Ma alla fine, quanti sono coloro che hanno lo stato di rifugiato in Europa e quanti rimangono in Italia? Ebbene, al 2012, secondo stime del Centro Astalli, nei principali Paesi Ue c’erano circa 1.200.000 rifugiati, assorbiti per la metà dalla Germania e solo per il 5,4% dall’Italia.
Dunque, da questo excursus, abbastanza ampio, sul fenomeno dell’immigrazione dai Paesi extracomunitari, emerge una realtà in parte difforme dalla percezione che spesso si ha di essa. Emerge una realtà con la quale l’Europa ha sempre convissuto e alcuni Paesi in modo particolare, rappresentata dalla spinta di alcune popolazioni, per varie ragioni, verso il vecchio continente.
E’ dalla notte dei tempi che il Mediterraneo è un punto di incontro (e scontro) di popoli e civiltà, di infiltrazioni provenienti dalla lontana India e persino dalla Mongolia, nonché dall’Arabia e dalla Turchia.

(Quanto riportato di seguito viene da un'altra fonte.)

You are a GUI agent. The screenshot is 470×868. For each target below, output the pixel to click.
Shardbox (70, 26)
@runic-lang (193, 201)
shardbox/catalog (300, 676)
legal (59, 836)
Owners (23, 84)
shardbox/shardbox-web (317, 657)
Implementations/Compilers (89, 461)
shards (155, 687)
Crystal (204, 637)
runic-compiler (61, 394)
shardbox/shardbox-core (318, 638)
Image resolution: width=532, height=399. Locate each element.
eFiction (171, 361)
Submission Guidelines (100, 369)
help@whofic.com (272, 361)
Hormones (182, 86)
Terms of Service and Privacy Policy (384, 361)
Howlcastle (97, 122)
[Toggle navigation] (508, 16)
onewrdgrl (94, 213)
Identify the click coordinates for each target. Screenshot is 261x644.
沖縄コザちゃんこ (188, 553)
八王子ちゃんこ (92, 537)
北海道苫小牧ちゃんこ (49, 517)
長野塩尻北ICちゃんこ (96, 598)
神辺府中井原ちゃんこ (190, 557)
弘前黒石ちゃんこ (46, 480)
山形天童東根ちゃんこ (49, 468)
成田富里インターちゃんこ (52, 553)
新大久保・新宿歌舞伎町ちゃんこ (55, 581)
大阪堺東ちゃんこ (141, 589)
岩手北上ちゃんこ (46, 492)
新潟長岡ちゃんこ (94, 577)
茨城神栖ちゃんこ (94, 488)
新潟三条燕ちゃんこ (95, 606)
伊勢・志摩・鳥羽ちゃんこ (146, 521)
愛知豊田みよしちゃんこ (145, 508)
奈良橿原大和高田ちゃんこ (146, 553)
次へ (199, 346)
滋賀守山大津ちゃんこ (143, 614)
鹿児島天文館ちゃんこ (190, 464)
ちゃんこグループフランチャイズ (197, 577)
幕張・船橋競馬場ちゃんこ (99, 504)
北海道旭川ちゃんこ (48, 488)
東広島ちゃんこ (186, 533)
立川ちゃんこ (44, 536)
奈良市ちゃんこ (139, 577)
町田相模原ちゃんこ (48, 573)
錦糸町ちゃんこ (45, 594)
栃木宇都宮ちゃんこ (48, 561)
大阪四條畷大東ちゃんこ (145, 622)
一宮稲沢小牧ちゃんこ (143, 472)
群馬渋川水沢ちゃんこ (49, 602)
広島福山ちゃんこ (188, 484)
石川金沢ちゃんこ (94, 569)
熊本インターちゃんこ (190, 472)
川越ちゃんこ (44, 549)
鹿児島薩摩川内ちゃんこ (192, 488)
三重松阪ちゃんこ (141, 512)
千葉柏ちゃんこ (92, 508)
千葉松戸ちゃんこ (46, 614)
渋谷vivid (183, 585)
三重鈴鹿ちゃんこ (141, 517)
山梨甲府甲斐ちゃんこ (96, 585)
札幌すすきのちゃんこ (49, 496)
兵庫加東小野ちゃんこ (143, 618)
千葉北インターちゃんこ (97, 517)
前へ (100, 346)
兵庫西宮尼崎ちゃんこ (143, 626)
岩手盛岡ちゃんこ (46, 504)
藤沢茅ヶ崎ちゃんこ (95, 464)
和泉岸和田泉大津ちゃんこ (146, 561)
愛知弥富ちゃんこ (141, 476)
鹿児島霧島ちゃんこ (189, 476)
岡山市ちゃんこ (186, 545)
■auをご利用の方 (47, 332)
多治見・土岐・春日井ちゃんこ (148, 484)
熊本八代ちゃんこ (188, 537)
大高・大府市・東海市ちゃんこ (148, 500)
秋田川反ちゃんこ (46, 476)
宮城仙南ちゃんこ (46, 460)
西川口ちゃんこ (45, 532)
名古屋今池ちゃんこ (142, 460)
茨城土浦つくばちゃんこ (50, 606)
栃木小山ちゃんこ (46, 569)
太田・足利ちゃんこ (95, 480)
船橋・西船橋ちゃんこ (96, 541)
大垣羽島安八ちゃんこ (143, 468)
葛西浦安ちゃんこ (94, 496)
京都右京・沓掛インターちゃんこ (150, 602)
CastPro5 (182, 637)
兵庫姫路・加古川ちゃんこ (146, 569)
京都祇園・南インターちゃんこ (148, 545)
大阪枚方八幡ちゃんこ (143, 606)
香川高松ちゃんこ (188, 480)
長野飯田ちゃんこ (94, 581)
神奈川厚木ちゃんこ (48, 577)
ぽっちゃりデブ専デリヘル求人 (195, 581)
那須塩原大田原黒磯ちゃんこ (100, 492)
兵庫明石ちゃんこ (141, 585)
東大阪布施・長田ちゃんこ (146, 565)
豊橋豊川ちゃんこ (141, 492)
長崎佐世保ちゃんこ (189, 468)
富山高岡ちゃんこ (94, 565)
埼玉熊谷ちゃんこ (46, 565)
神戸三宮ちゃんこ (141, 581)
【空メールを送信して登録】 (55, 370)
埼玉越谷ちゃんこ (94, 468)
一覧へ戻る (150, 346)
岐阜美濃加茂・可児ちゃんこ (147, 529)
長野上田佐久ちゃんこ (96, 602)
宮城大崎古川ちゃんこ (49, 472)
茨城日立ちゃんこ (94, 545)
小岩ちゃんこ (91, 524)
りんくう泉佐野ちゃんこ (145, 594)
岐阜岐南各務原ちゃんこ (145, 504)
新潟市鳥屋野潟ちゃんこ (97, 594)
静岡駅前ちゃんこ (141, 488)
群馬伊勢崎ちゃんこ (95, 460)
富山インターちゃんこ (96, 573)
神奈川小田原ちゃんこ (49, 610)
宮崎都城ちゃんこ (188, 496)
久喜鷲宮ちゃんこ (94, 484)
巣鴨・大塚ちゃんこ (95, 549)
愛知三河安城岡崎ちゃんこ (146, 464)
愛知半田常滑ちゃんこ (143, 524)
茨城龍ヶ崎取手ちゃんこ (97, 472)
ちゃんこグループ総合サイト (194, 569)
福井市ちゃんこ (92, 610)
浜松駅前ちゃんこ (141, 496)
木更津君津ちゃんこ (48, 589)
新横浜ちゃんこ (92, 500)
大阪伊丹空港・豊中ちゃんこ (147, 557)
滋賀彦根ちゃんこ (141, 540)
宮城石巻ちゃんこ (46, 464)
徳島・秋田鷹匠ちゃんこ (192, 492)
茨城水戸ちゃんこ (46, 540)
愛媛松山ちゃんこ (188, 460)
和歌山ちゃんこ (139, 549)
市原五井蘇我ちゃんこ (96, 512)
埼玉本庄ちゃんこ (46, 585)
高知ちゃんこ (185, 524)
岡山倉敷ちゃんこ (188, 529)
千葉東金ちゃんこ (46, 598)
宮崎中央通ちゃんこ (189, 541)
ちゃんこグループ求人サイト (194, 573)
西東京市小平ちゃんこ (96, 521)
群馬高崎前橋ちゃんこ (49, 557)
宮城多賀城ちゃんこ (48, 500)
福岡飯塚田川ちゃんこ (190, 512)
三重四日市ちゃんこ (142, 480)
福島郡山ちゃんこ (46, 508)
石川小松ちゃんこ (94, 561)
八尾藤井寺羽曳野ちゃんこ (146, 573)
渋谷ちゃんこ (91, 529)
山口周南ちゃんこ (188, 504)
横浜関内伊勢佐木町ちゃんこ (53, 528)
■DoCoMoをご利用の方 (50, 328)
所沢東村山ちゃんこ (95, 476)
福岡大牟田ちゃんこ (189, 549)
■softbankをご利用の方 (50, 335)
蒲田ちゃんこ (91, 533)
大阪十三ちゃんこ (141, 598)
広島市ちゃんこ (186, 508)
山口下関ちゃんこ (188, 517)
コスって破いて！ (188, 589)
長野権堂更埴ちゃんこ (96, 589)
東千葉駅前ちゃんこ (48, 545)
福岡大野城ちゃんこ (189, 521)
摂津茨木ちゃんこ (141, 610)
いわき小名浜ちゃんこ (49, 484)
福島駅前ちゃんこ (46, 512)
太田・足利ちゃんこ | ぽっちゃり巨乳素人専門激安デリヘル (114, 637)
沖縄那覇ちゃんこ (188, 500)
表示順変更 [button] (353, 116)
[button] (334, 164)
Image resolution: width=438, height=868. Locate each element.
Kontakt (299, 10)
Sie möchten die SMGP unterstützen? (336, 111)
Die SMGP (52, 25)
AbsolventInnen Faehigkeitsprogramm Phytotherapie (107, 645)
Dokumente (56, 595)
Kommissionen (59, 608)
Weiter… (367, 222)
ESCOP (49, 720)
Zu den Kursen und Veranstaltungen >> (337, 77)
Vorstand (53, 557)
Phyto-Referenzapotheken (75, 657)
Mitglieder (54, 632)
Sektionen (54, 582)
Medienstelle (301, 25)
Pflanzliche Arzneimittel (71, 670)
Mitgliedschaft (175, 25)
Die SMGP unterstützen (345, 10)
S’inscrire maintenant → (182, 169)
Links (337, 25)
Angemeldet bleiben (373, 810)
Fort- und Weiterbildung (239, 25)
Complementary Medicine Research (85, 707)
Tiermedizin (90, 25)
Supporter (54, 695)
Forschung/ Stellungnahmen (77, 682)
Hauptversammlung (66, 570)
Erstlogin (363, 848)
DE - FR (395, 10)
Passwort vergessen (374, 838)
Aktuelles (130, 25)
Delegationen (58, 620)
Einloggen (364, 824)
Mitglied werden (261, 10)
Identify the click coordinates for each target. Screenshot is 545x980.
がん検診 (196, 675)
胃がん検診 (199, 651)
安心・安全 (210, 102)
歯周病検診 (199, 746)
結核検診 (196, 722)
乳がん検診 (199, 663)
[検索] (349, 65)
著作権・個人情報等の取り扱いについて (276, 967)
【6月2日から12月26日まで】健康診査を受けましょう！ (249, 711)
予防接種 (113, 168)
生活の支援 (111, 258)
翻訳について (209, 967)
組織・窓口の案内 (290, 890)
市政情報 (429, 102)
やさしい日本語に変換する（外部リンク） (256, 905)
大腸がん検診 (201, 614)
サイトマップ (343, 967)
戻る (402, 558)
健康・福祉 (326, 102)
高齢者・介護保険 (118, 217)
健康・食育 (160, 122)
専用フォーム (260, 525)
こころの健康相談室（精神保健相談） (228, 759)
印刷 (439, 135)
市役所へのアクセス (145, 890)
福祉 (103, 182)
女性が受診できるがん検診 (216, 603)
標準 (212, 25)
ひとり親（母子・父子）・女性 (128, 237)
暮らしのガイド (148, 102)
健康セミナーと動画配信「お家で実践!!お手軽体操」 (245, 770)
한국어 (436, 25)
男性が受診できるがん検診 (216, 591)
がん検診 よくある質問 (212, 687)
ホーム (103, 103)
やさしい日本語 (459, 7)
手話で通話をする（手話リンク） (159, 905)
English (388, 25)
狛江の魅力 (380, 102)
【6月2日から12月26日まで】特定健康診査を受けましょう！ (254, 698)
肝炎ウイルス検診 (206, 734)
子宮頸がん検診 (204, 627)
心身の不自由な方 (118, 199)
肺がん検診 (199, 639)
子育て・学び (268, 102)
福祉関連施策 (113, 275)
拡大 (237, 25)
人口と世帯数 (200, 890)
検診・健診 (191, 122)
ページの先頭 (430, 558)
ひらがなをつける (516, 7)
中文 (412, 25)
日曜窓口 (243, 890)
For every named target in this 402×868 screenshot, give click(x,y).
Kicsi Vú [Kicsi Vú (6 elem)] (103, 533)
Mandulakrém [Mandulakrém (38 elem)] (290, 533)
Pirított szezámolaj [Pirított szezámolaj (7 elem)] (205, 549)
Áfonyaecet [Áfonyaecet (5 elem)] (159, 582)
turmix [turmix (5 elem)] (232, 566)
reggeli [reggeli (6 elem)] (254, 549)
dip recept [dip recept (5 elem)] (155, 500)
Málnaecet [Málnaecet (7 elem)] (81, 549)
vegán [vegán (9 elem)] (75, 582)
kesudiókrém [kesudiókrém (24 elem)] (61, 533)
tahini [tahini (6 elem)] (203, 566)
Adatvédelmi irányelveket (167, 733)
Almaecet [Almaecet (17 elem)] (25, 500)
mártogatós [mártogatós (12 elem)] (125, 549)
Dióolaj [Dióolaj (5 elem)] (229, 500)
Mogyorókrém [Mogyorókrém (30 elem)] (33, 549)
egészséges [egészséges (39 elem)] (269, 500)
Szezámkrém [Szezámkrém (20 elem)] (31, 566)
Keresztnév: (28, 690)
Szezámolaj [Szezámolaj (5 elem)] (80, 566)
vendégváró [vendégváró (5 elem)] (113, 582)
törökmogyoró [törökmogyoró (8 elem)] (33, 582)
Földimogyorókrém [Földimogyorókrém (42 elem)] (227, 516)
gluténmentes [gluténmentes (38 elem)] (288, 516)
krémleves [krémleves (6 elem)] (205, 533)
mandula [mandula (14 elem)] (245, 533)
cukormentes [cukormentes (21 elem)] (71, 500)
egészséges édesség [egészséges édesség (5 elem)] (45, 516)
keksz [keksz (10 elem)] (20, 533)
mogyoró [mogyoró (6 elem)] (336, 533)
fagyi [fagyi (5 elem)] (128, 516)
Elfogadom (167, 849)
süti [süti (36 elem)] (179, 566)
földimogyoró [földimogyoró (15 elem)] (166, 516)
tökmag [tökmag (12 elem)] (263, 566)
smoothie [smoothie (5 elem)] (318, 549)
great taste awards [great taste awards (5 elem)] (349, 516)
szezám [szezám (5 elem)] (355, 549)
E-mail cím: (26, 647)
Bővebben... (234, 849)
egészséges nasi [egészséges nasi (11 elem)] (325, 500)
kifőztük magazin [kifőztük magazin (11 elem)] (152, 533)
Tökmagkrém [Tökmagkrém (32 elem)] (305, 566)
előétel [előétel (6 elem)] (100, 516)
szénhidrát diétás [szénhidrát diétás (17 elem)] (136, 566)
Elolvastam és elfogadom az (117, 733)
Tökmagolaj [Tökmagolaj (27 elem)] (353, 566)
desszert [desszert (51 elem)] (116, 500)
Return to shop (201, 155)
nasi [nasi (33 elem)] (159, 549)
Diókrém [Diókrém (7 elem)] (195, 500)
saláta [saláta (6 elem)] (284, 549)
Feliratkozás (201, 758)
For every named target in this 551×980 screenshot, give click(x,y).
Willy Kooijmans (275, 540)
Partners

Oggi, si ripetono ancora questi flussi, che vanno governati, disponendo anche di mezzi superiori al passato, ma soprattutto si dovrebbe informare la popolazione della vera consistenza di tali fenomeni non così rilevanti come si percepiscono. Si dovrebbero avere leggi che consentano, da un lato, un soccorso immediato ed esteso da parte di tutta l’Europa, nei momenti cruciali, dall’altro, di verificare in breve tempo lo Status dei migranti e, infine, di attuare azioni che permettano di frenare i flussi e agevolare, là dove possibile, la permanenza dei migranti nei paesi d’origine oppure di permettere loro di giungere in Europa in condizioni non rischiose e di essere accolti degnamente dai diversi membri della Ue.